[D7 port] Entities and fields for the D7 port [#1196510]

This entry will talk about the entity types and fields for Neologism in D7. It will also talk about how we plan to handle the duplicated database storage that arises from using both the Entity/Fields APIs and evoc.

Entity types

For Neologism D7, we'll need four entity types:

Project
Vocabulary
Class
Property

This is a bit different from D6, where we had only Vocabulary, Class and Property.

A Project is the top-level entity. A project has one or more users associated with it (the authors).

A Vocabulary is a collection of classes and properties that all share a single namespace. A vocabulary always belongs to one Project.
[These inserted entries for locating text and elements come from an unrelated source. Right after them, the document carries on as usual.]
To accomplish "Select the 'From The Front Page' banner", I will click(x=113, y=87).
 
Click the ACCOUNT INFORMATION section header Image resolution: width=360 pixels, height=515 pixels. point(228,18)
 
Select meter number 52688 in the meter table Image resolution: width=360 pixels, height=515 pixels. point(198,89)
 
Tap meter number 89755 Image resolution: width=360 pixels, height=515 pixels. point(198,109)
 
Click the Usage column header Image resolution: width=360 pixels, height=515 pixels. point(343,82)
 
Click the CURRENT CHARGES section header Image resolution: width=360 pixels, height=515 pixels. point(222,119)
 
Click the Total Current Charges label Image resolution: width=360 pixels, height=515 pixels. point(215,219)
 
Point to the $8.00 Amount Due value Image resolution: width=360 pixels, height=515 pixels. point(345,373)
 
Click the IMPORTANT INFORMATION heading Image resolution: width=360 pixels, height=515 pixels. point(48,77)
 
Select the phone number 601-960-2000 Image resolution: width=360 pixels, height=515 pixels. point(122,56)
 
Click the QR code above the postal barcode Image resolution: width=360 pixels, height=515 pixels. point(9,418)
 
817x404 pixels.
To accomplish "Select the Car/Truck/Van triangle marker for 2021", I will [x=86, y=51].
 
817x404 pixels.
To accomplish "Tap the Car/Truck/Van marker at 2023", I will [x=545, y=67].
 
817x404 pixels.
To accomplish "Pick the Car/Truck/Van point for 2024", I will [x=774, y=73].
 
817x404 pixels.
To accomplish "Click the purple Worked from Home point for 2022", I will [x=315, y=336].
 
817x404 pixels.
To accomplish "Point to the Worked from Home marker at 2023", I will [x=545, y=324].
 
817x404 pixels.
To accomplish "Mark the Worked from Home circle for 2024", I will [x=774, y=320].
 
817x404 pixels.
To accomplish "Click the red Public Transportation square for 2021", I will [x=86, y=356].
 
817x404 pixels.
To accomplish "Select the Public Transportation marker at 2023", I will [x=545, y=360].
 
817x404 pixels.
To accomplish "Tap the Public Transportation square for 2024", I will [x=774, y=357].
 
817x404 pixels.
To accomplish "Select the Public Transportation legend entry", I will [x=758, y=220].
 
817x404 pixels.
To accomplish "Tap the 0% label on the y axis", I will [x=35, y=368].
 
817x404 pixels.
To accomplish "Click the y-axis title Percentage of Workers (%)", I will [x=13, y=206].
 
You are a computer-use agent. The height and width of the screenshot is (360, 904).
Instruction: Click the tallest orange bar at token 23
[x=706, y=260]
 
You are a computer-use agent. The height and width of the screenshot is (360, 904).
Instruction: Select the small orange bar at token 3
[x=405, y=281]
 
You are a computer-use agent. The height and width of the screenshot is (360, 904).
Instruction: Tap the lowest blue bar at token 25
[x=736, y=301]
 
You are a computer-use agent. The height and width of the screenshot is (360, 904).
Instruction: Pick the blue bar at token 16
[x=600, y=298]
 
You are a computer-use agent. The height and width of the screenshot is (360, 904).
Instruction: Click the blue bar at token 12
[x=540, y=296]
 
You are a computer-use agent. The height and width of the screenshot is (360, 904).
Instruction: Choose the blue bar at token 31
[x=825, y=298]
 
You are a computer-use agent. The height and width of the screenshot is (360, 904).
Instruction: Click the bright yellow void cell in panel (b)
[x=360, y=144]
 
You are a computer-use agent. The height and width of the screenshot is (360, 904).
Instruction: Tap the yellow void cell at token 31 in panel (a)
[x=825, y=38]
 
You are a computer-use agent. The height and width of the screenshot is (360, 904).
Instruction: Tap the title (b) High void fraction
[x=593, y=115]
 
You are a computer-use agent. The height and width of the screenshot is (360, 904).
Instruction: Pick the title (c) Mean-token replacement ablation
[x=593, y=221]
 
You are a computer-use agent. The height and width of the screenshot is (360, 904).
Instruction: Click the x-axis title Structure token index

A Project has one "main vocabulary". That main vocabulary contains the classes and properties that are actually being created and edited in the project. The other (non-main) vocabularies in the project are the external vocabularies that are being used in this particular project.

So, the handling of external vocabularies will be a bit different from how we did it in D6. In D6, external vocabularies were independent from the projects. Once an external vocabulary was loaded, it would be visible and usable in all projects. This is a problem, because on a large site with many users, you can have many projects that all want to use different external vocabularies. When each project can see all the external vocabularies loaded by all other users, it just gets too much. Therefore, in D7 we want an external vocabulary to be only part of a single project. This means, if two different projects both need FOAF as an external vocabulary, then they both have to load FOAF, and there will be two copies of FOAF in the database. The schema supports this -- the two copies will have the same namespace URI (http://xmlns.com/foaf/0.1/) and smae prefix (foaf), but different associated projects.

The remaining entity types are class and property. They are associated with a vocabulary. They basically work the same in D7 as in D6.

Nodes vs. custom entities

For now, we want all these four entity types to be Drupal node types. Later on, we probably want to keep only Project as Drupal nodes, and we want the other three types to be their own custom entity types. This is because they don't really behave like nodes. For example, they can't exist on their own, but always have to be part of a project. But as I said, let's worry about that later, and for now we'll just make them all nodes, and use node_references when we need to refer from one entity to another.

Database storage and evoc

In D6, we had the problem that we stored everything twice in the database: once in CCK fields, and a second time in the evoc database schema. This was a major source of complexity and bugs, and we definitely don't want to repeat this. We thought long and hard about the best way of avoiding this duplication in D7, and after some back and forth think that the following is the best way forward:

We will not use evoc at all. We will just use the Entity API and Fields API and the database schema that is automatically created for the entities and fields.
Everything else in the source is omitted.